** Document excerpt **

· · ·

Philip Kapleau (August 12, 1912 — May 6, 2004) was a teacher of Zen Buddhism in the Sanbo Kyodan tradition, a blending of Japanese Soto and Rinzai schools.
Kapleau was born in New Haven, Connecticut. As a teenager he worked as a bookkeeper. He briefly studied law and later became an accomplished court reporter. In 1945 he served as chief Allied court reporter for the "Trial of the Major War Criminals Before the International Military Tribunal", which judged the leaders of Nazi Germany. This was the first of the series commonly known as the Nuremberg Trials.
Kapleau later covered the International Military Tribunal for the Far East, commonly known as the Tokyo War Crimes Trials. While in Japan he became intrigued by and drawn to Zen Buddhism. Specifically, he attended a number of informal lectures given by D.T. Suzuki in Kita Kamakura. After returning to America, he renewed his acquaintance with D.T. Suzuki who had left Kita Kamakura to lecture on Zen at Columbia University. But disaffected with a primarily intellectual treatment of Zen, he moved to Japan in 1953 to seek Zen's deeper truth.

· · ·

** Supplied data **
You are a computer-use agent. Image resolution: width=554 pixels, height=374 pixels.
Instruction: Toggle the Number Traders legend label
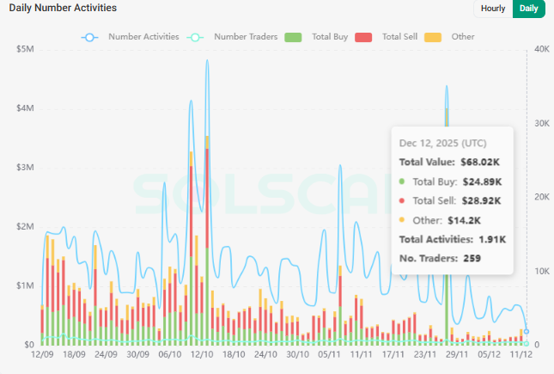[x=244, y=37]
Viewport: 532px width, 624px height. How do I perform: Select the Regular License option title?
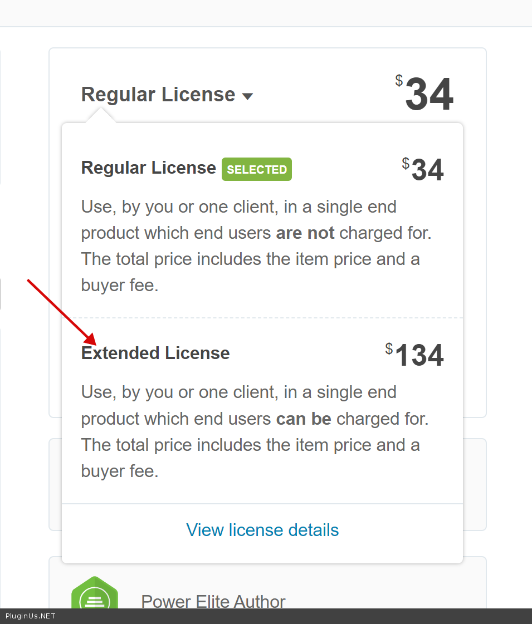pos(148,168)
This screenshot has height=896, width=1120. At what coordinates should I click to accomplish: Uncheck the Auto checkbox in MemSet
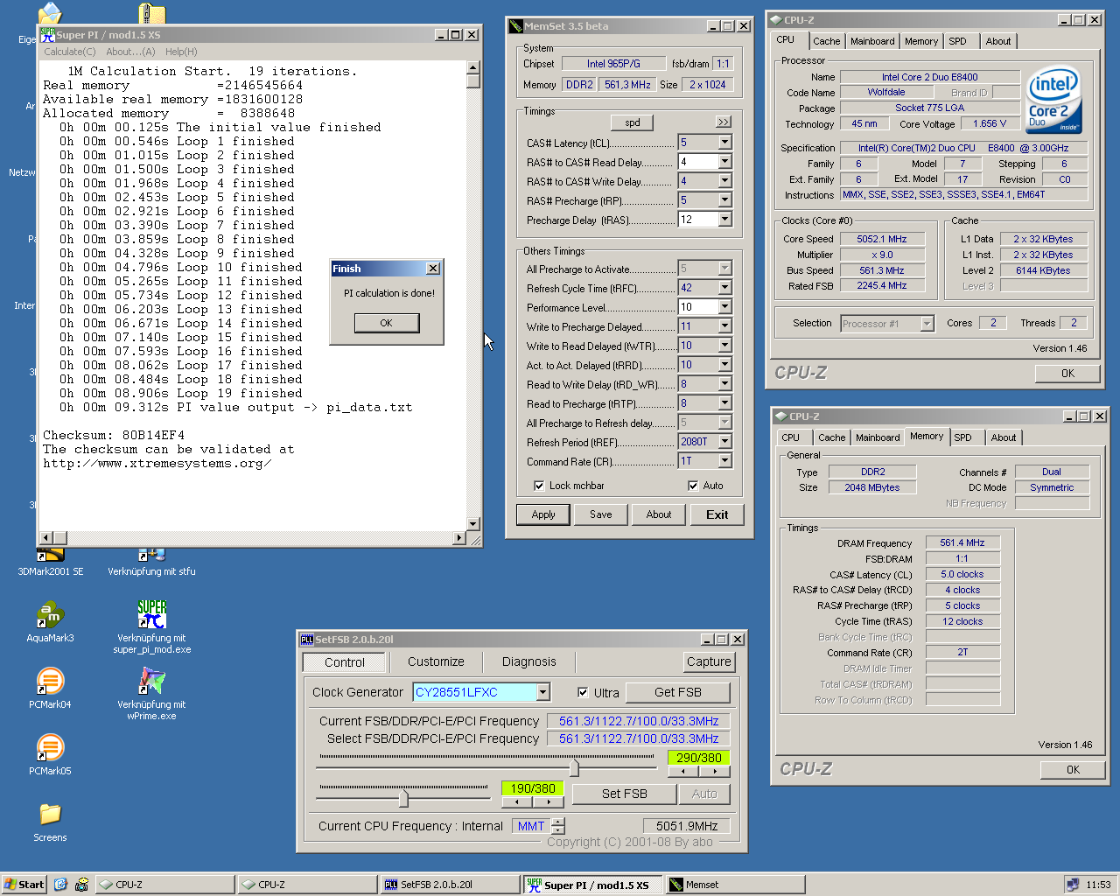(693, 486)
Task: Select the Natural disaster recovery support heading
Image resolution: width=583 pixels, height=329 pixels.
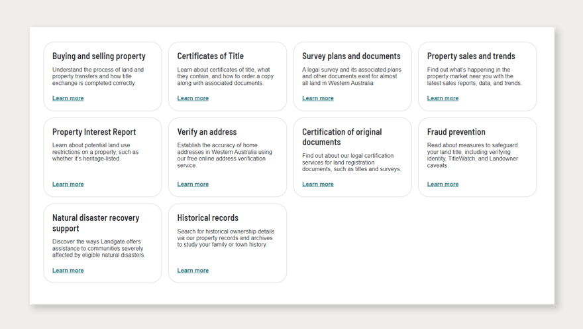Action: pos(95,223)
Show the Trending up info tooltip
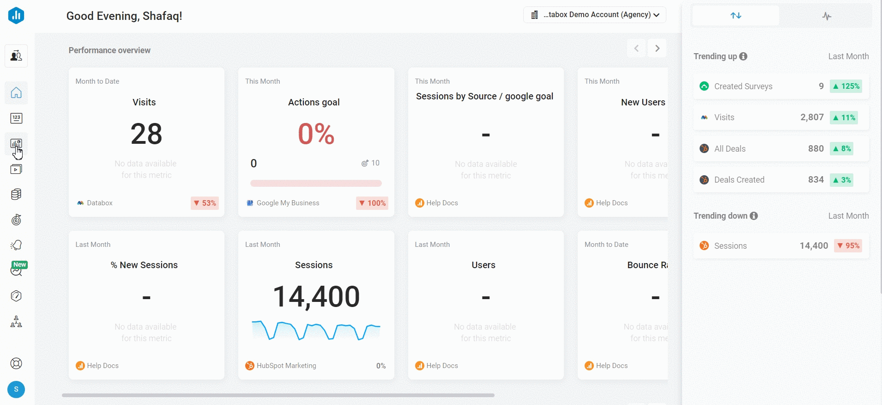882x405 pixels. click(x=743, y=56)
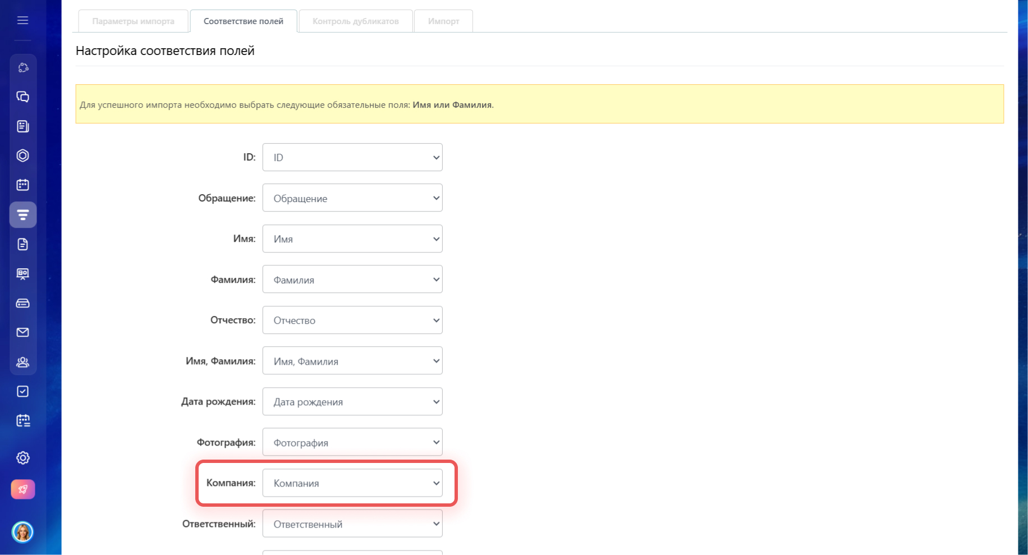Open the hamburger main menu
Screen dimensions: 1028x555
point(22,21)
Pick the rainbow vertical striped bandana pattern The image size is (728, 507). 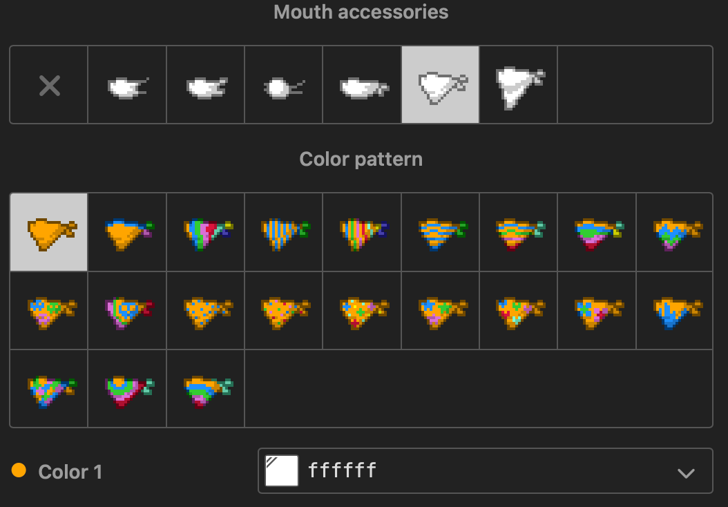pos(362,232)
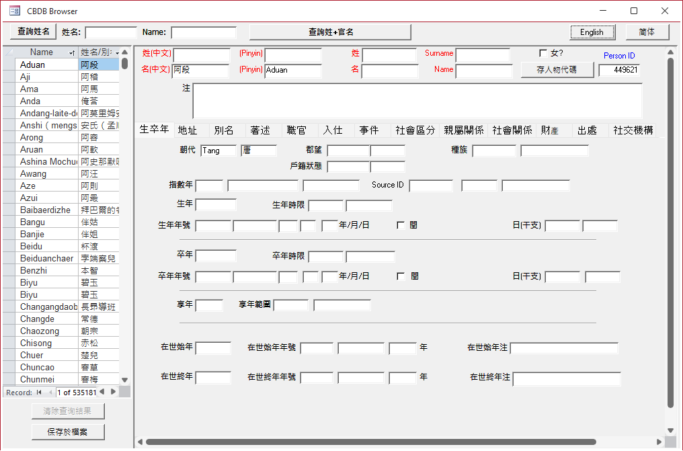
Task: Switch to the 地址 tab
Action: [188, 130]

· · ·

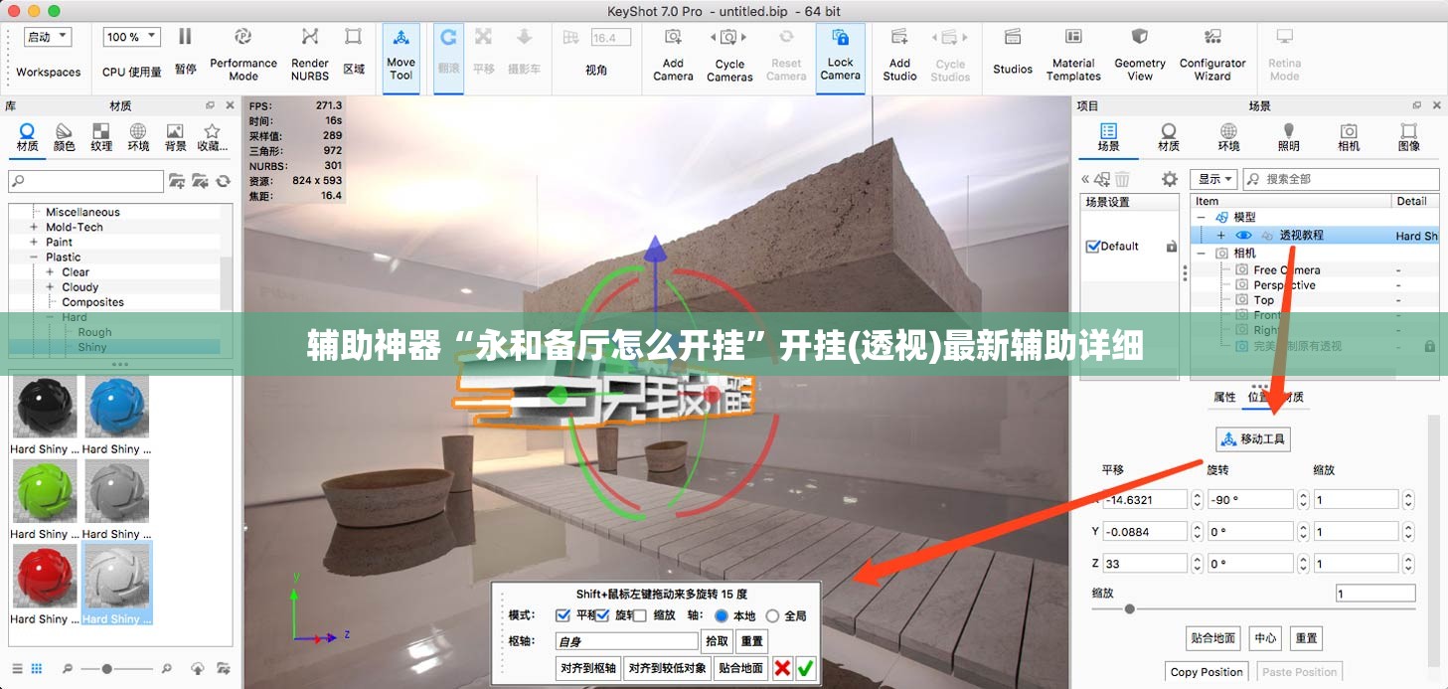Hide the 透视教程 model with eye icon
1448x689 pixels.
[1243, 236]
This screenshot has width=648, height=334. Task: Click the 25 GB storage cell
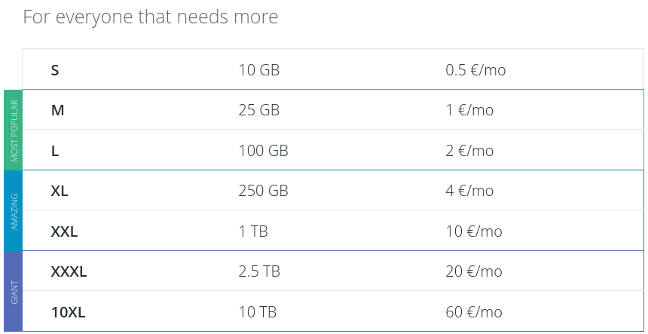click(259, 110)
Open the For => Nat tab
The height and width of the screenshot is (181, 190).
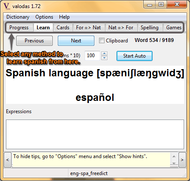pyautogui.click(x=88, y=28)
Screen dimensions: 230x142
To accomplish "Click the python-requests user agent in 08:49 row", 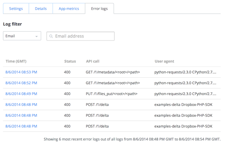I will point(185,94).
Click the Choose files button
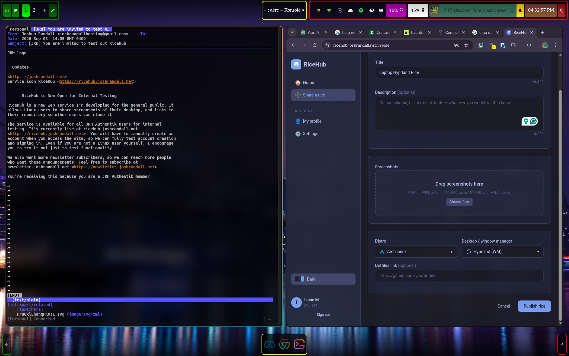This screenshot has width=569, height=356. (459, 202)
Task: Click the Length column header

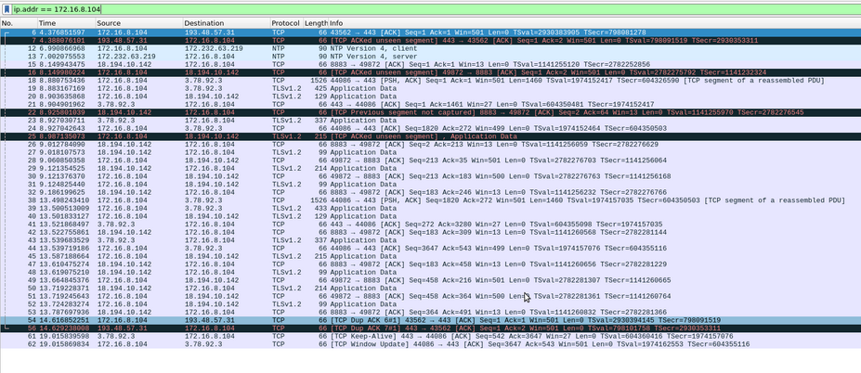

· · ·

** Tasks to carry out **
1 – In the Philip Kapleau biography, in what year did Kapleau move to Japan to seek Zen's deeper truth?
2 – Rewrite the part of the Philip Kapleau biography starting at "Kapleau later covered" and ending at "Zen's deeper truth.", swapping "Columbia University" for "Harvard University".

** Answers in order **
1 – 1953

2 –
Kapleau later covered the International Military Tribunal for the Far East, commonly known as the Tokyo War Crimes Trials. While in Japan he became intrigued by and drawn to Zen Buddhism. Specifically, he attended a number of informal lectures given by D.T. Suzuki in Kita Kamakura. After returning to America, he renewed his acquaintance with D.T. Suzuki who had left Kita Kamakura to lecture on Zen at Harvard University. But disaffected with a primarily intellectual treatment of Zen, he moved to Japan in 1953 to seek Zen's deeper truth.